Believed preparing forNew Zealand Vintage Car Club 2nd National Motorcycle Rally.
Ian Bade, copyright vcc.org.nz
JOINING THE VINTAGE CAR CLUB
About 1967 I heard that the VCCNZ had a motorcycle section, so I went out to the Wellington branch monthly meeting only to hear a report on the first national vintage motorcycle rally where I learned that I had missed it by a month.
I did however take the LMC to the 1968 Wellington branch rally, and the 1970 North Island rally. Both were held at Masterton. As I did not own a car at that time, to get to those rallies, I would load the LMC into the pram compartment of the electric unit train at Tawa station on friday morning and bring the bike to Wellington where I would leave the bike in the Left Luggage office at Wellington railway station while I went off to work.
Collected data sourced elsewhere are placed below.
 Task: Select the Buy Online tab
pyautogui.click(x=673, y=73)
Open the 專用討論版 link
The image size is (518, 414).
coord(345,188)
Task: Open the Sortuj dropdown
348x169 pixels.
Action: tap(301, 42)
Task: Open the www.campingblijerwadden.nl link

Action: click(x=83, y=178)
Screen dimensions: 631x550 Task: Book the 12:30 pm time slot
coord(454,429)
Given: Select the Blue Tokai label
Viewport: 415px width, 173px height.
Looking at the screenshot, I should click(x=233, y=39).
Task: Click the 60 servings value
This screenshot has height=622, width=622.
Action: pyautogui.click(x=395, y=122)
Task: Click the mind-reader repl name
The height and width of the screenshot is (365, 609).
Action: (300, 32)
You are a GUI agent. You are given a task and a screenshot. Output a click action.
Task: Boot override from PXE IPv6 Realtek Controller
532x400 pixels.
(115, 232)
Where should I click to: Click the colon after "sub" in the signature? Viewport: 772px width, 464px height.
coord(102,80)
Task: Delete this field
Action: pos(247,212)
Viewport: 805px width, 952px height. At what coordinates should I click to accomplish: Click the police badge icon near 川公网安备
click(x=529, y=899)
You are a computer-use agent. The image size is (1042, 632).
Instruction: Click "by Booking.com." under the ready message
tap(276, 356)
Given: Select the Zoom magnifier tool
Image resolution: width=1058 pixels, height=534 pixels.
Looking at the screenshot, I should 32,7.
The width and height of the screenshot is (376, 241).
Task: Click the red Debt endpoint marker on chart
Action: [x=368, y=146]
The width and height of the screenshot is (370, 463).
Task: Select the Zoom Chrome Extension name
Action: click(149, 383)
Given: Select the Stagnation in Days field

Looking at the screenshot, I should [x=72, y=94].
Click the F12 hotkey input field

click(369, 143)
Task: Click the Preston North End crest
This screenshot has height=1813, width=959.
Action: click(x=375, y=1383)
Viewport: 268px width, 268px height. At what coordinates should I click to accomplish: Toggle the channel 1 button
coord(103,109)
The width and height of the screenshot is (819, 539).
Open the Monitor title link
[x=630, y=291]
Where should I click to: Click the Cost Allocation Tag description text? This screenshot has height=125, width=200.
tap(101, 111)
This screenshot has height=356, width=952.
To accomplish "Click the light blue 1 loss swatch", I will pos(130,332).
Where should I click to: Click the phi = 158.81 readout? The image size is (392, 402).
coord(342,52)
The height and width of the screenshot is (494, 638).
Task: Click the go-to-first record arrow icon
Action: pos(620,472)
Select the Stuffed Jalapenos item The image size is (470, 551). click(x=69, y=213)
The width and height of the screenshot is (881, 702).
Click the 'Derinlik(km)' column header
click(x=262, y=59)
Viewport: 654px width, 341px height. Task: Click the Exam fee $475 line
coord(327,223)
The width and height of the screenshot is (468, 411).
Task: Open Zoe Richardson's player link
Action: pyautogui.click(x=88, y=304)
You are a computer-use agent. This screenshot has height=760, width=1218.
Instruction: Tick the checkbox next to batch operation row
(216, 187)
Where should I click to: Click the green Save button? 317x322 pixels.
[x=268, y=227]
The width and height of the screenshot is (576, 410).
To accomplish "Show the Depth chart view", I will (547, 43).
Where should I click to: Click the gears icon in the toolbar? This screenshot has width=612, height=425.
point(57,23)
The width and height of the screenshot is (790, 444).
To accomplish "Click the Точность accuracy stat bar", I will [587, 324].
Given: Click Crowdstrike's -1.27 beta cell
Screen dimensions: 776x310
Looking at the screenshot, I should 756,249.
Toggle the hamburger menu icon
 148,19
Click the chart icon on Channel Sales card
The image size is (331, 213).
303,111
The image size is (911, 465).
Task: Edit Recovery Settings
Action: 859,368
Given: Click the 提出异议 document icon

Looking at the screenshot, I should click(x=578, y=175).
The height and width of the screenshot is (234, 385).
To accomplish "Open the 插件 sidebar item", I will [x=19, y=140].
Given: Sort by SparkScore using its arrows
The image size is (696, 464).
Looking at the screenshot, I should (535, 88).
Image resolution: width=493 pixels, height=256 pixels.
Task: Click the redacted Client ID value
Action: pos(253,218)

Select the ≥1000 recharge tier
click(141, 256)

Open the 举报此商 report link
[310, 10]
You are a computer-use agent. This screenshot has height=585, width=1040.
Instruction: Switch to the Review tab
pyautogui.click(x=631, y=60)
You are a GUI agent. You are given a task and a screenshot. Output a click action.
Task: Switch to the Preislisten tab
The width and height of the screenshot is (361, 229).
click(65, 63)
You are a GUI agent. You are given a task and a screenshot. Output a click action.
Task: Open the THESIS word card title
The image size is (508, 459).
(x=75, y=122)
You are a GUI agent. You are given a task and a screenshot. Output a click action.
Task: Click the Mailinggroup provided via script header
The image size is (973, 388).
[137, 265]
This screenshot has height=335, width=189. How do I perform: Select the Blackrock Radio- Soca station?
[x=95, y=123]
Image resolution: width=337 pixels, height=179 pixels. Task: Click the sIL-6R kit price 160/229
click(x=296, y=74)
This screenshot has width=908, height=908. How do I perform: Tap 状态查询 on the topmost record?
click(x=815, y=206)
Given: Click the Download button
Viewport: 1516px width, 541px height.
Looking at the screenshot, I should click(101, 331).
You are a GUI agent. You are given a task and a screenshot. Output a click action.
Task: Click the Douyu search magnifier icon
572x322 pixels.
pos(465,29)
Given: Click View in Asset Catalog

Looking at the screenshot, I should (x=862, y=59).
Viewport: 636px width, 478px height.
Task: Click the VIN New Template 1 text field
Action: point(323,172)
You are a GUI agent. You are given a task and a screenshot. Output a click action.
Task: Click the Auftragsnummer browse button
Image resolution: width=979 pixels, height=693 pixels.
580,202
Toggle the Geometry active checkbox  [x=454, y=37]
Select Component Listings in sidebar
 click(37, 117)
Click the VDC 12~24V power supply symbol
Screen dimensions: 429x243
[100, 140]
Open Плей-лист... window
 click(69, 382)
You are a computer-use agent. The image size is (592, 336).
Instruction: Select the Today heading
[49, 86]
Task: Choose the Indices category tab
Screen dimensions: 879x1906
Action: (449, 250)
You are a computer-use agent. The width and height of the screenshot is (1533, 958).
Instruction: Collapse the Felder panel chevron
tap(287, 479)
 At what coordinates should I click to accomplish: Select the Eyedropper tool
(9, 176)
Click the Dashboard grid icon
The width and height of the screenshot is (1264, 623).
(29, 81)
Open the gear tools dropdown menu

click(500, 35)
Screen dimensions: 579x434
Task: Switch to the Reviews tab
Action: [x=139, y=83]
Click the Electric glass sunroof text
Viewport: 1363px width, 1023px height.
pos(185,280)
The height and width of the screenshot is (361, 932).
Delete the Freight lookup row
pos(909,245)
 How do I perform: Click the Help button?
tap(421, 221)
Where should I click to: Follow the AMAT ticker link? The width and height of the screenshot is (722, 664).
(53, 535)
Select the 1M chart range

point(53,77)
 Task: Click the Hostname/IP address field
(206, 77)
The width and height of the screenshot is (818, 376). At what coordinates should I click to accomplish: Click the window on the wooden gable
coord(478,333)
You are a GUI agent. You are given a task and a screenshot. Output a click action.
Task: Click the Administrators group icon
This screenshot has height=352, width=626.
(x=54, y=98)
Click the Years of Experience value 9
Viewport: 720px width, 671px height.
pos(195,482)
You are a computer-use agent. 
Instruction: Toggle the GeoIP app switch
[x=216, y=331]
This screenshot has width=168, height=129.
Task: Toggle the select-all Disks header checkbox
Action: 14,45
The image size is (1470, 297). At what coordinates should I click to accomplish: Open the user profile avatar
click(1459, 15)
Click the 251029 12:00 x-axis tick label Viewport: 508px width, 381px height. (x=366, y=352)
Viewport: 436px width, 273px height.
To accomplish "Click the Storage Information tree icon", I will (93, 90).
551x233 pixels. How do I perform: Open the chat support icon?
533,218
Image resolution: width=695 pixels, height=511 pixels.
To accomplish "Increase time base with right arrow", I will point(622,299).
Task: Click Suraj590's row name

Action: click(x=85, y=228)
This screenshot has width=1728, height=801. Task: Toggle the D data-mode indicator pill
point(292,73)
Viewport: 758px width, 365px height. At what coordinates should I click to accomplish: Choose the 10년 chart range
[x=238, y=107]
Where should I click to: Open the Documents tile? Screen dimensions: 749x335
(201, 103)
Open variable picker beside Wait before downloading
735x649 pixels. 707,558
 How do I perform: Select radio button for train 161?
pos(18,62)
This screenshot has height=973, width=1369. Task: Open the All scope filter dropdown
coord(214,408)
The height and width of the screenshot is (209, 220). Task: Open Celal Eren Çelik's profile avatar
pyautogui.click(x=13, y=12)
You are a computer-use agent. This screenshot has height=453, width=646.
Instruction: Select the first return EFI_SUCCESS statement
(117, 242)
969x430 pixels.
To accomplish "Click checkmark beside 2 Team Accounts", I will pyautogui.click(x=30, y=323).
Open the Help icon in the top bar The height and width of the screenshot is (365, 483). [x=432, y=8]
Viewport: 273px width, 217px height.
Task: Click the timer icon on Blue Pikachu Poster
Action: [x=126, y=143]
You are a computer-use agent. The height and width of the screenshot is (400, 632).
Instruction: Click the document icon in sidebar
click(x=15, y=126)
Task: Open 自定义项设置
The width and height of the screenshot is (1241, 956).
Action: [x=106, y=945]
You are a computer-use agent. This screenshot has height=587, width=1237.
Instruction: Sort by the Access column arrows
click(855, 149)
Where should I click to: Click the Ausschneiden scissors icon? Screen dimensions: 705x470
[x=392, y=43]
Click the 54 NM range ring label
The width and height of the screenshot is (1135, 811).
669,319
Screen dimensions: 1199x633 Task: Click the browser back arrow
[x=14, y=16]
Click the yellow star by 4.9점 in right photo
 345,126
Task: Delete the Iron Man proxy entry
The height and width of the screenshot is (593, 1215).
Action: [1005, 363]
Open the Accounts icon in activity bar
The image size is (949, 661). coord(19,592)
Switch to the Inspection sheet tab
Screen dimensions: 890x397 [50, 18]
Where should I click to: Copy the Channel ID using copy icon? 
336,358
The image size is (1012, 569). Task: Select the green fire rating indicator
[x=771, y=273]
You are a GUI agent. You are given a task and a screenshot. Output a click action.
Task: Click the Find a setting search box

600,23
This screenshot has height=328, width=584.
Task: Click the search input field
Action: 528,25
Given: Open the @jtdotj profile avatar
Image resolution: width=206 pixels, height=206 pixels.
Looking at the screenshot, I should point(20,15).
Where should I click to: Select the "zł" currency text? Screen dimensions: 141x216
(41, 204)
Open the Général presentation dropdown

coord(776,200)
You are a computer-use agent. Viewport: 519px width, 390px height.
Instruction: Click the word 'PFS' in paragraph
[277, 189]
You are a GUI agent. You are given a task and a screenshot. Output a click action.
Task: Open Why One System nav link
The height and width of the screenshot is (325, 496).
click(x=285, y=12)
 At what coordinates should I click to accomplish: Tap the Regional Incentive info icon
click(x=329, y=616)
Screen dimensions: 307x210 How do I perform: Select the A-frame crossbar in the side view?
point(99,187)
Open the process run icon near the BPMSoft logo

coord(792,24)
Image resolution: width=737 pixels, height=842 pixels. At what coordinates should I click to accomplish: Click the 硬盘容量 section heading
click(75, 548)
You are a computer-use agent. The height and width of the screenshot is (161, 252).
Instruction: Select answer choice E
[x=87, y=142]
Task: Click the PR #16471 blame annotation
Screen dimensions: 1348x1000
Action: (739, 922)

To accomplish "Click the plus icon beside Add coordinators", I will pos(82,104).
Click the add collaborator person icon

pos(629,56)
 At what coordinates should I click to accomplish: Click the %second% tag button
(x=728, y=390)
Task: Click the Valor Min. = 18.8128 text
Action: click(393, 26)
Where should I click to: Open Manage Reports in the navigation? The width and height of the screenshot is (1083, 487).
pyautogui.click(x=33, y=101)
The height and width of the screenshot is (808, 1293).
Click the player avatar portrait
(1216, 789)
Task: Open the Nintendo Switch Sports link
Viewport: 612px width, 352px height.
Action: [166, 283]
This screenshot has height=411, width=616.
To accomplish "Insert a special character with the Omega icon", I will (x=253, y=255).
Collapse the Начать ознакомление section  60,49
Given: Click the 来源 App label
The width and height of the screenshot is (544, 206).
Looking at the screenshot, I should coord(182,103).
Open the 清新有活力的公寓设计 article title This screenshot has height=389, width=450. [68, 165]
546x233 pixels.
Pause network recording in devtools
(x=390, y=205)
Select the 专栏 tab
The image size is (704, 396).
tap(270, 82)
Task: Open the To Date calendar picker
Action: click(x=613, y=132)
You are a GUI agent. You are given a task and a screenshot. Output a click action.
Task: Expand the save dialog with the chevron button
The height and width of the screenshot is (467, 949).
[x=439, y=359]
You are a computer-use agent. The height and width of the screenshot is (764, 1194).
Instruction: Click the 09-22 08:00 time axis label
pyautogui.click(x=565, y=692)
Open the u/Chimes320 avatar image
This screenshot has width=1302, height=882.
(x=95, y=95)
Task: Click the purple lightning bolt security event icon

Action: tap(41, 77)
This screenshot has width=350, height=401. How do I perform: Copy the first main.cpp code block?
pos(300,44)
After work I would collect the bike and load it in to the guard’s van of the Friday night Wairarapa express and unload it at Solway showgrounds station. On the first occasion the rally organiser, the late Glen Bull nearly did a backflip when I told him I had bought the bike to the rally on a train.
In 1971 the second National Motorcycle Rally was held, this time at Wanganui. There being no train service from Wellington and knowing my brother Keith had an old American car with a towbar I asked him if would he take me and the LMC to Wanganui on a trailer. As a bribe I said we could take my Bradbury that I had recently purchased and that he had helped me assemble and he could ride it at the rally. (That Bradbury now resides in Motorcycle Mecca museum, Invercargill). The Beaded Wheels magazine report of that rally says the LMC “suffered a wet sump and a crank case full of oil but somehow I managed to drain the oil and finish the rally”. I do not remember how I drained the oil but I do recall the cause of the oil loss was because I set the pump tap to continuous flow and not to pump feed.
EARLY ASSISTANCE
The first person to come up to me at my first rally in 1968 was the late Richard Caldwell. He told me that his family had owned an LMC and he still had the front fork springs from it. That was great news as my LMC had mis-matched springs as obviously one of the originals had broken at some time previous. Another person to introduce himself to me at that rally was the late Sir Len Southward. His first words were ‘Ah! An LMC bike - Loud Mechanical Clonks’. Len was very good; he would later give me a LMC side-car chassis. One day he was driving down our street and stopped to talk about my bike which I was test riding at the time.
LATER WORK
At the 1997 National Motorcycle Rally in Masterton, while riding out near the Wairarapa coast, the LMC blew the priming cup out of the cylinder head. The late Dave Adams of Levin offered to machine a new thread and at the same time go over the engine. He determined that the valve guides and valve stems were worn so he replaced them. Dave also told me the engine of the LMC was in its original condition and had never been worked on and that the valves he replaced (I still have them) had the LMC brand stamped on them.
2019 RALLY BLENHEIM
I had not ridden the bike for a while and now with replaced hips, I arranged for my son, Leith, to push start me. Once going I set about remembering the settings of the gas, air and ignition levers. I then noticed the countershaft gear would not engage the lower chain drive gear. It was extremely hot and the engine started to get very heated. At about 7kms into the rally I came across a couple of short steep jump-ups. So I set up the engine for full power and attacked the rise. Just as I was getting to the crest the engine revs died and I stalled. So I sat on the bike waiting for Leith to catch me up and push-start me. On arrival he announced that the leather belt driving top gear had broken. It was in several pieces. Believing that I had no spare links I decided the rally was over for me. On returning home I ordered from the Waikato Branch a length of Whittle leather belt that they had in stock. After replacing the broken links I put the remaining links in the LMC’s toolbox. On opening the tool box what did I find? I already had spare links in there. Probably put them in there for one of my previous rallies and had forgotten. I could have continued on the rally!
EPILOGUE
The LMC now has a sister bike in my garage only four frame numbers apart and restored with more professionalism, experience and knowledge but I still like my old faithful.